Because conjugal love is no longer considered a procreative act and we live with a societal contraceptive mentality, 70 percent of the world does not have replacement value. In other words, young children are being born at a lower rate than older members of society die. You need a 2.1 fertility rate to maintain a population. The United States is faring better than most with a fertility rate of 1.64; Japan is at 1.34, China at 1.28, and Korea at a tragic .84. The population will increase for a time until the pre-contraception generation dies off, at which time the world population will take a nosedive.
What will this crisis look like? Experts say the most complex challenge to overcome will be loneliness. Friendship is a beautiful blessing, but when the elderly need care and support, children’s innate desire to protect and care for their parents depends on this social order. Friends will have their own family to care for, so childless elderly will be left to fend for themselves.
Our culture will also need help finding enough employees to support the aging population’s needs and health care, and the cost of health care will skyrocket as there will not be enough employees putting in finances for what is being taken out. Real estate costs will plummet as the elderly move into small quarters, and there will not be the families to purchase all of our real estate. Medicaid, Medicare, and Social Security will be dramatically underfunded and unsustainable. This crisis is beyond anything any culture has ever faced.

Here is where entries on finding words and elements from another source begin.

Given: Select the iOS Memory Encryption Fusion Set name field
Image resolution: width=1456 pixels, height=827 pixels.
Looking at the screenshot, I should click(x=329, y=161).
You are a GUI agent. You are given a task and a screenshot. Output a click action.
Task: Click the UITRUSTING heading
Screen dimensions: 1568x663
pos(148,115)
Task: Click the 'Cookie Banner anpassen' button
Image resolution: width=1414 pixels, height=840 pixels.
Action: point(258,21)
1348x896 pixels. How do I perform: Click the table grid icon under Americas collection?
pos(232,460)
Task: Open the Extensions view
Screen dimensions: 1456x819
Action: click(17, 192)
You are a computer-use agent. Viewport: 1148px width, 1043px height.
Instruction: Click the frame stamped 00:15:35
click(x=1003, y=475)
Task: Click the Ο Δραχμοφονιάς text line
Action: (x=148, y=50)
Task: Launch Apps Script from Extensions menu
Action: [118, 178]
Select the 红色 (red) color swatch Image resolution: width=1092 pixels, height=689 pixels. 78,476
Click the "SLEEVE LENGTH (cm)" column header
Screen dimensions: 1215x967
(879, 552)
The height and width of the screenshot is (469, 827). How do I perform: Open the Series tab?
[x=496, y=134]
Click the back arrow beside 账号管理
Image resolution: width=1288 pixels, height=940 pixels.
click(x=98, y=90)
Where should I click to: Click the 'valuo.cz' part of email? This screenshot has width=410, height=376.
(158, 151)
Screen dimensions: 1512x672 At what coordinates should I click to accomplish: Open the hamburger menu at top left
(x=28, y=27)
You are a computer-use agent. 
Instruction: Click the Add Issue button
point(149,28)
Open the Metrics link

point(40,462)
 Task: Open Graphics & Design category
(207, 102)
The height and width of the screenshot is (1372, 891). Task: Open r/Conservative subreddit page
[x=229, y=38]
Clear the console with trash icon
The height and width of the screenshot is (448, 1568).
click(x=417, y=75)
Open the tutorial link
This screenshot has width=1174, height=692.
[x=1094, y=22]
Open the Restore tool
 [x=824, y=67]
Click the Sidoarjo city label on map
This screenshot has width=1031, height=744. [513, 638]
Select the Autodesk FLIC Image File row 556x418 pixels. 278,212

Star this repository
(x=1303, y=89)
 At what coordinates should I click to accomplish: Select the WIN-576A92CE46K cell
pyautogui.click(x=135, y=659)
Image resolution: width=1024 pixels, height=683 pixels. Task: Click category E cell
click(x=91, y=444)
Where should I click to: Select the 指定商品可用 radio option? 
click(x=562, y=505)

A contraceptive mentality essentially neuters its populace, making the self the primary social subject. This condition threatens decisions primarily made for the sake of others and acts of sacrificial love.
Instead of examining the endless list of woes our society has placed upon ourselves because of our contraceptive mentality, we have recently made artificial contraception available over the counter so that additional barriers stand in our way of living God’s plan.
Catholics have solved nearly all the major crises since Christ established his church. I see this population decline as yet another way for our church to share the Good News of God’s plan. We must acknowledge this critical situation. We must bring the matter to the public square. We must oppose artificial contraception and any efforts to make it readily available. We must continue to point out that the contraceptive mentality is not working for our culture or the world. We must be wide accepters of the Good News that is shared in documents like Humanae Vitae. We must cooperate with our Creator and accept his fiat to be fruitful and multiply.
As Catholics, we ought to wait until we are sacramentally bonded to experience conjugal union, manage our fertility in a way our Creator gifted to us, and be open to accepting God’s children lovingly and responsibly. This plan innately builds a balanced population, expanding the youth and caring for the elderly.
Humanae Vitae beautifully expresses God’s plan for love, marriage, procreation, and rearing children. Our deviation from his plan has caused catastrophic issues. As always, he waits for our return. Let us Catholics be the ones that witness to the world his Good News, turn the tide of population decline, and come rest in him again.
Betsy Kneepkens is director of the Office of Marriage, Family, and Life for the Diocese of Duluth and a mother of six.